By involving family volunteers in your agency, you are providing opportunities for children to become involved in volunteering at an early age, which often translates to them volunteering throughout their lives. You can show the impact they have had on your organization by discussing the contributions made by your family volunteers and how such progress would not have been possible without their help. In reality, you and your organization will benefit more than you ever thought possible.
Many organizations are concerned about the liability of involving youth in their volunteer projects. It is always wise to consult with your attorney and/or insurance company before undergoing a youth or family volunteer program, but there are several steps you can take to reduce your risk of liability.
The Volunteer Family is a volunteer matching service and we do not accept responsibility for the actions of our volunteers or the agencies they serve. However, we provide the following tips and resources to help you if you are concerned about this issue.
- Some D&O policies cover volunteers. To determine whether your policy protects volunteers, schedule a review with your insurance company. If volunteers are not covered, you may want to purchase a policy that provides such coverage.
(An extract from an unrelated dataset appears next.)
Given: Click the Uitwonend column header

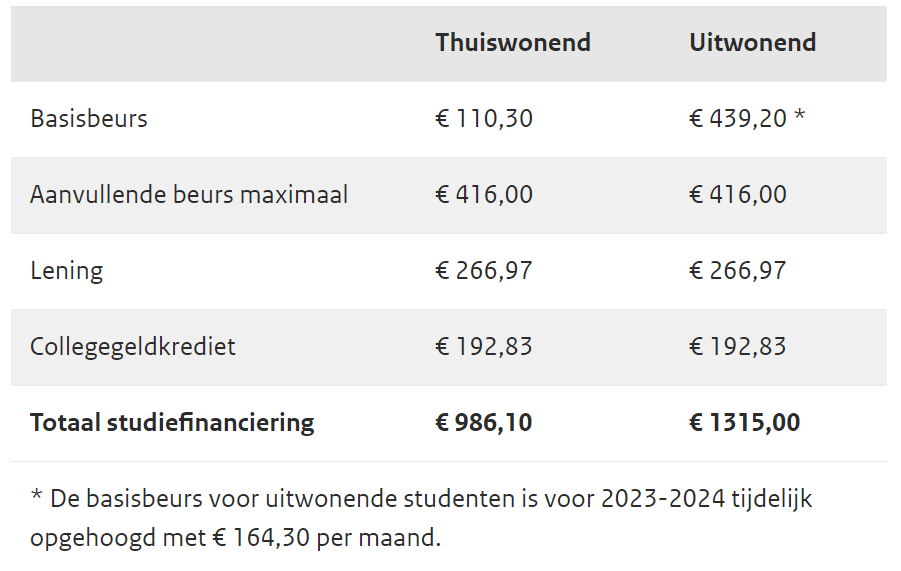Looking at the screenshot, I should (x=752, y=43).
- You should ensure that your organization also has general liability coverage, which covers bodily injuries to third parties. If volunteers are driving, it is a good idea to ensure that they have car insurance. To cover employees, your organization should also have workers compensation. We suggest that part of your workers compensation package should be accident insurance for volunteers.
- Your organization and volunteer coordinator should ensure that volunteer services assigned to a minor are performed in a non-hazardous environment and comply with all appropriate requirements of child labor laws. For a listing of child labor law contacts in your area, log on to http://www.dol.gov/dol/topic/youthlabor/YouthEmploymentTraining.htm.
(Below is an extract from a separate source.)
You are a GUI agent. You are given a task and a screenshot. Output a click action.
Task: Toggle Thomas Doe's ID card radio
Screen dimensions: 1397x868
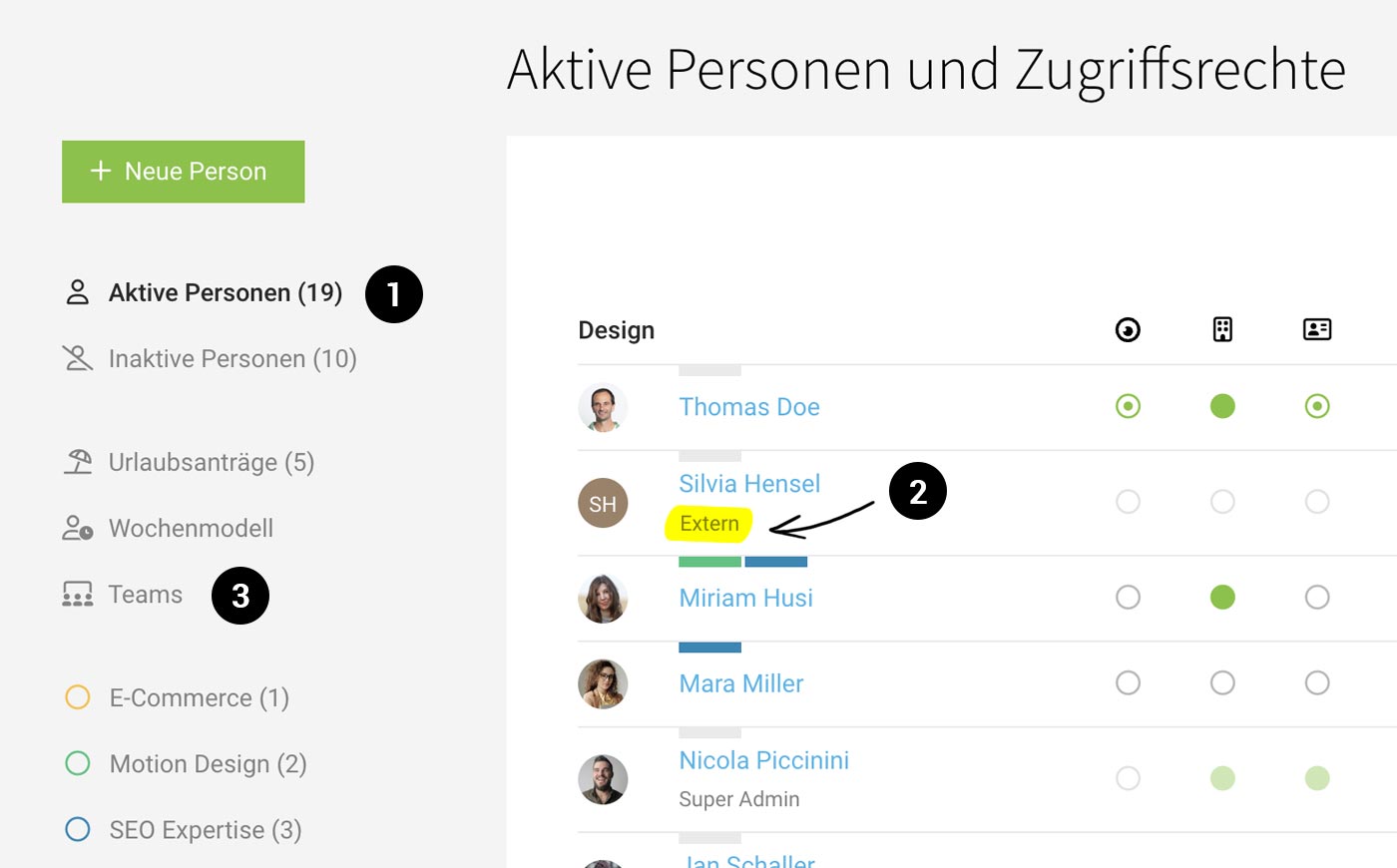tap(1317, 406)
- We always recommend that each organization get the written consent of a parent or legal guardian before allowing volunteers under 18 to volunteer.
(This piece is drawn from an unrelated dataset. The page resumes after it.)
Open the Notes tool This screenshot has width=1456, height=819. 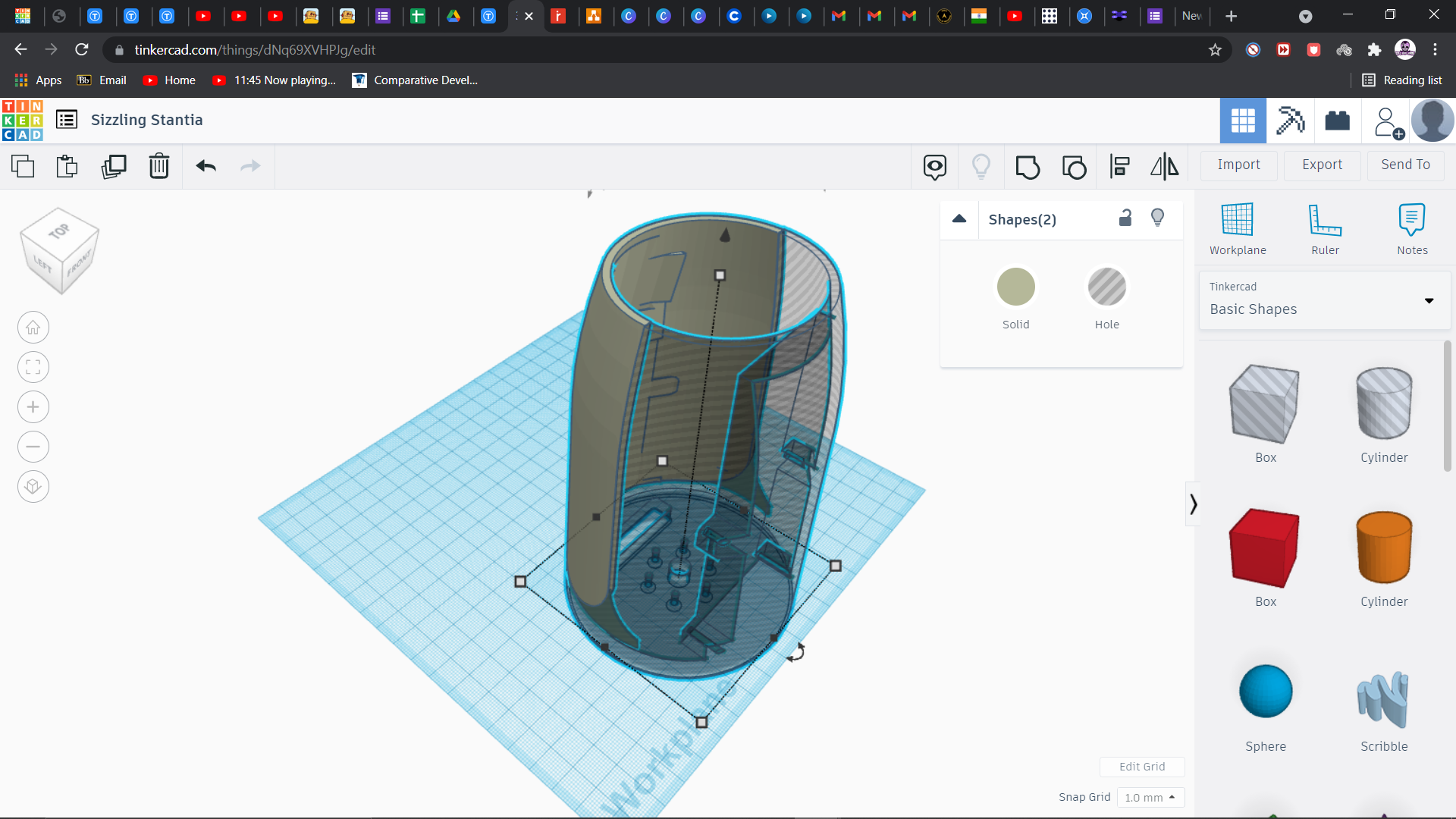coord(1412,228)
The Volunteer Family does NOT accept liability for any of the youth volunteers who find volunteer opportunities through our organization. The Volunteer Family also does not perform CORI or SORI checks directly, since the need for background checks varies according to the agency where the volunteer will be performing the service.
If your organization is familiar with and complies with these regulations, your risk will be greatly reduced and you will be able to begin to benefit from the help of family volunteers.
Recognition and celebration of family volunteers is very important. It can provide visibility for your program and helps strengthen positive group identity among the families participating. It also can keep families motivated and help recruit and retain future volunteers. Here are some tips for celebrating your volunteers’ accomplishments:
- Recognition should be an honest, personal ongoing message rather than a one-time, end-of-service event. Small, inexpensive ideas include buying the volunteer a water when necessary, sending holiday or birthday cards, or simply smiling and saying “thank you.”
- Tailor your recognition to the individual families involved, making sure to take into account family and cultural differences.
- Vary how you recognize participants for families that have contributed for a long time. Some ideas may include a thoughtful thank you card, a certificate of appreciation, or a donated gift certificate.
Celebrations and recognition are important to the closure of a service project. There are many ways to recognize the contributions of a family volunteer while helping to achieve your mission at the same time. Here are some ideas:
- Create events exclusively devoted to recognizing and commending volunteers.
- Throw a party and distribute certificates or flowers to volunteers.
- Make buttons or T-shirts to thank volunteers.
- To highlight the accomplishments of your volunteers, invite local journalists to develop feature stories that salute them.